Dos personas han resultado heridas este jueves por disparos de agentes federales en Portland, en el estado de Oregón, un día después de la muerte de una mujer abatida en la ciudad de Minneapolis por un efectivo del Servicio de Control de Inmigración y Aduanas (ICE), lo que ha provocado protestas, mientras el Gobierno de Estados Unidos ha justificado la acción del agente.
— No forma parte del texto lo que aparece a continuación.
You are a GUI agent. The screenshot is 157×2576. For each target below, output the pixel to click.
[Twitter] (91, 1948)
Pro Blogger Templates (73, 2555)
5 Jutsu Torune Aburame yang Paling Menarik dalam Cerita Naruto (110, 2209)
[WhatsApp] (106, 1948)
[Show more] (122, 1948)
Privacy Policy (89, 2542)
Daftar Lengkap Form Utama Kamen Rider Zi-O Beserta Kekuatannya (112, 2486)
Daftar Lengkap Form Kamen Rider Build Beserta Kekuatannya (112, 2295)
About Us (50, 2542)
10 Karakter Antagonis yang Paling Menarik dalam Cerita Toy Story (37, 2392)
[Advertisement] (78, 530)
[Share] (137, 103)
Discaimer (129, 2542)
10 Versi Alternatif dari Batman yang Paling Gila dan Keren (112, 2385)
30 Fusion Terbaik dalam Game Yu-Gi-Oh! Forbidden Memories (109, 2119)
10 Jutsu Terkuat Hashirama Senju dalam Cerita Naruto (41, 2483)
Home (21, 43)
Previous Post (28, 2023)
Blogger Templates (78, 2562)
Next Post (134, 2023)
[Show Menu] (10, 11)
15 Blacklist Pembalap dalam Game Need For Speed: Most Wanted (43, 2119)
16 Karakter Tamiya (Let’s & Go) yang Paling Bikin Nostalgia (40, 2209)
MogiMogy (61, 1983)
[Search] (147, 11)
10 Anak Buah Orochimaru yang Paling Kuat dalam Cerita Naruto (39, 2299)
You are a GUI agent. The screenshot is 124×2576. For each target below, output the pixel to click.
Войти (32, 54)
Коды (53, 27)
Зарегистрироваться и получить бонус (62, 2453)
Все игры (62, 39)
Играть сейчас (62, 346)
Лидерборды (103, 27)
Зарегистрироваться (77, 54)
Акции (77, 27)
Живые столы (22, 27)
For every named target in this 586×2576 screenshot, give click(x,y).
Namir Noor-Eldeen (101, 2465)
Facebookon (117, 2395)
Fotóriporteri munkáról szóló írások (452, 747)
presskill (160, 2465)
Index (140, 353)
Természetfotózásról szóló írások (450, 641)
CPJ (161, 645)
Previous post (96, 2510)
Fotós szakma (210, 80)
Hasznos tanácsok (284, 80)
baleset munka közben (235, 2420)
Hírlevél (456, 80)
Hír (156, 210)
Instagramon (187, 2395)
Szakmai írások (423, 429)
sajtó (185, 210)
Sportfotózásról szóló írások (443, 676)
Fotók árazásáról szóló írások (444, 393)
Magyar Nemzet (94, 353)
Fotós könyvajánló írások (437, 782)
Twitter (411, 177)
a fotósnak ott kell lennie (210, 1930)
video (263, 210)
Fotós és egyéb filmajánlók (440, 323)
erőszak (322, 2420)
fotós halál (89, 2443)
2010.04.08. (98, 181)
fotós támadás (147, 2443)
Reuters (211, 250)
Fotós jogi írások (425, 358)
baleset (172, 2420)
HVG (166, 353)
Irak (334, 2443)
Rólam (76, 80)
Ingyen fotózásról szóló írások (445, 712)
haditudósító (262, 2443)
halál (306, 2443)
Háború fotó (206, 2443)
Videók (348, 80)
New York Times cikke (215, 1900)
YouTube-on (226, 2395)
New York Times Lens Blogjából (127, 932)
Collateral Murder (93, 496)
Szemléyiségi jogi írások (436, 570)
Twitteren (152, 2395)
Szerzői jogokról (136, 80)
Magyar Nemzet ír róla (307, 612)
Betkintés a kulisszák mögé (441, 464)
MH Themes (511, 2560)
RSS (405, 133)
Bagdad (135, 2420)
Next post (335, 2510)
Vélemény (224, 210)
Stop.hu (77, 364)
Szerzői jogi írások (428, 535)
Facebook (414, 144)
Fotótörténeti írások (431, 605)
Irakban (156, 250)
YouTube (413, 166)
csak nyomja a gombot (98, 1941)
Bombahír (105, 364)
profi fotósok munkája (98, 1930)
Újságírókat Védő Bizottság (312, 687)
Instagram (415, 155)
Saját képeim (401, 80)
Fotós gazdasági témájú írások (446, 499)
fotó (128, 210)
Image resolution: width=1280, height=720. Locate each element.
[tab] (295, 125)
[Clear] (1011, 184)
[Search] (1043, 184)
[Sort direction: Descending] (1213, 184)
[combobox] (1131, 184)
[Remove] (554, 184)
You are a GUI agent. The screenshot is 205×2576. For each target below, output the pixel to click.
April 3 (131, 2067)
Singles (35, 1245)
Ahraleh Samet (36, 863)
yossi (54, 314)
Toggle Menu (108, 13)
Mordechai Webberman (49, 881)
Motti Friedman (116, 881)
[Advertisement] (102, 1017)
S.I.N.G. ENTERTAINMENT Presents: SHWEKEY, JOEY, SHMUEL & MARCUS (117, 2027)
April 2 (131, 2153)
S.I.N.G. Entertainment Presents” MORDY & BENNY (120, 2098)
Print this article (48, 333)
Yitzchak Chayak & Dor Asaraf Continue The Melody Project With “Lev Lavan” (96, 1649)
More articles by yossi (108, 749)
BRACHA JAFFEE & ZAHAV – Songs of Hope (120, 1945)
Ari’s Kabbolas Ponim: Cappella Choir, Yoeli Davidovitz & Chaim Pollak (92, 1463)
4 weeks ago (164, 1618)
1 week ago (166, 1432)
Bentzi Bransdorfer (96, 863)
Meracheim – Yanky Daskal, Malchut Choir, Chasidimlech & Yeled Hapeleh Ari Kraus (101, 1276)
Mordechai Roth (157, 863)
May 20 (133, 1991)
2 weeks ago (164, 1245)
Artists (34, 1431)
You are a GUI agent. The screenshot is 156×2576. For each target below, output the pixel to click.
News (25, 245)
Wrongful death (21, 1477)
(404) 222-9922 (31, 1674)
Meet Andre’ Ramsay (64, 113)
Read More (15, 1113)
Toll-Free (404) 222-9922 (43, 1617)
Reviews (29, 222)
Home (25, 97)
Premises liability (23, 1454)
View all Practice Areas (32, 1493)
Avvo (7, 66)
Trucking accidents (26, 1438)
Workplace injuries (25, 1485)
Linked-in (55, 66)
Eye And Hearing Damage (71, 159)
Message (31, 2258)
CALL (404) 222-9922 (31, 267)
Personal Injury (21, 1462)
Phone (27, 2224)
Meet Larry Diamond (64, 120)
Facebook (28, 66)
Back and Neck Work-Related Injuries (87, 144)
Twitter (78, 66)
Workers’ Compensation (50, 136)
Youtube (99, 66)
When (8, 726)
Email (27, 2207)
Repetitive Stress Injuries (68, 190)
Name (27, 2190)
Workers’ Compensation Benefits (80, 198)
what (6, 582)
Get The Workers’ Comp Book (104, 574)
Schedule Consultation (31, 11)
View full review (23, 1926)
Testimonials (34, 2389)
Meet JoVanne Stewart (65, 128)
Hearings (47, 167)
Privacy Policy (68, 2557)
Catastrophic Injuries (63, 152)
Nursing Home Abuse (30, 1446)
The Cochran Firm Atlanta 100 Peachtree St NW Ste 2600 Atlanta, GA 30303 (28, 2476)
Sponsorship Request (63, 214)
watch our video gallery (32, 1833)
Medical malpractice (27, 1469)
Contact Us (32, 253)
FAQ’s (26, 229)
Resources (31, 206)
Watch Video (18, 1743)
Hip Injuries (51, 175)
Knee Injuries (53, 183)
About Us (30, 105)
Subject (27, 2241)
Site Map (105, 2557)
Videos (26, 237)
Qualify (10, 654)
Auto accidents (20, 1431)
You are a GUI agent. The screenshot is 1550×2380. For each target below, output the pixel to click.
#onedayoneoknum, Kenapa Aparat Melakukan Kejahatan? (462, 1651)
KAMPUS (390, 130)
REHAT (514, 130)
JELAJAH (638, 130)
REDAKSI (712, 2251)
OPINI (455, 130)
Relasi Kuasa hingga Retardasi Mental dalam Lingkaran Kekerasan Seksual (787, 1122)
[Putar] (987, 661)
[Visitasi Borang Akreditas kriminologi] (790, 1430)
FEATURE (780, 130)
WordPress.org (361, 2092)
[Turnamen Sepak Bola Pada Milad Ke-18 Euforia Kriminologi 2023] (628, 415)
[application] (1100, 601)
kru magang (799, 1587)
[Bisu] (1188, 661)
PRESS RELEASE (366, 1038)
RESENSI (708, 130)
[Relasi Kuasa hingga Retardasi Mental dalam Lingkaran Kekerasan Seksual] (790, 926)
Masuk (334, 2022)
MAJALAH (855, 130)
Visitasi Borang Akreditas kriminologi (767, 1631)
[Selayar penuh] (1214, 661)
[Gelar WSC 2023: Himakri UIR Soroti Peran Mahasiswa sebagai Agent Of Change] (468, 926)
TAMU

“Dos personas se encuentran hospitalizadas tras un tiroteo en el que se vieron involucrados agentes federales”, ha anunciado la Policía de Portland en un comunicado difundido en su página web, donde ha precisado que el cuerpo “no participó en el incidente”.
El tiroteo ha tenido lugar poco antes de las 14.18 horas (hora local), cuando la Policía de la localidad ha recibido un aviso de tiroteo, confirmando que “agentes federales se habían visto involucrados en” en el mismo.
Minutos después, el cuerpo ha recibido un segundo aviso, esta vez de “un hombre que había recibido un disparo estaba llamando y pidiendo ayuda”. “Los agentes acudieron al lugar y encontraron a un hombre y una mujer con heridas de bala aparentes. Los agentes les aplicaron un torniquete y llamaron al personal médico de emergencia. Los pacientes fueron trasladados al hospital”, ha agregado.
La Policía de Portland no ha precisado a qué organismo pertenecen los agentes involucrados en el suceso, pero fuentes citadas por la cadena de televisión estadounidense ABC News han apuntado a la Oficina de Aduanas y Protección Fronteriza (CBP, por sus siglas en inglés).
El jefe de la Policía, Bob Day, ha hecho un llamamiento a la “calma mientras trabajamos para obtener más información”, pese a que “entendemos la gran emoción y tensión que muchos están sintiendo tras el tiroteo en Minneapolis”.
Así se ha referido a los hechos que tuvieron lugar en la víspera, cuando un agente del ICE disparó a Renee Nicole Good, de 37 años, en medio de una redada en la citada localidad. El Departamento de Seguridad Nacional incidió en que la mujer utilizó su coche como arma, calificando lo ocurrido como un claro caso de “terrorismo doméstico”.
En las últimas horas, se ha celebrado una protesta en el mismo lugar en el que se produjo el tiroteo. El alcalde de Minneapolis, Jacob Frey, contradijo la versión oficial y acusó al ICE y a la Administración Trump de “crear el caos”.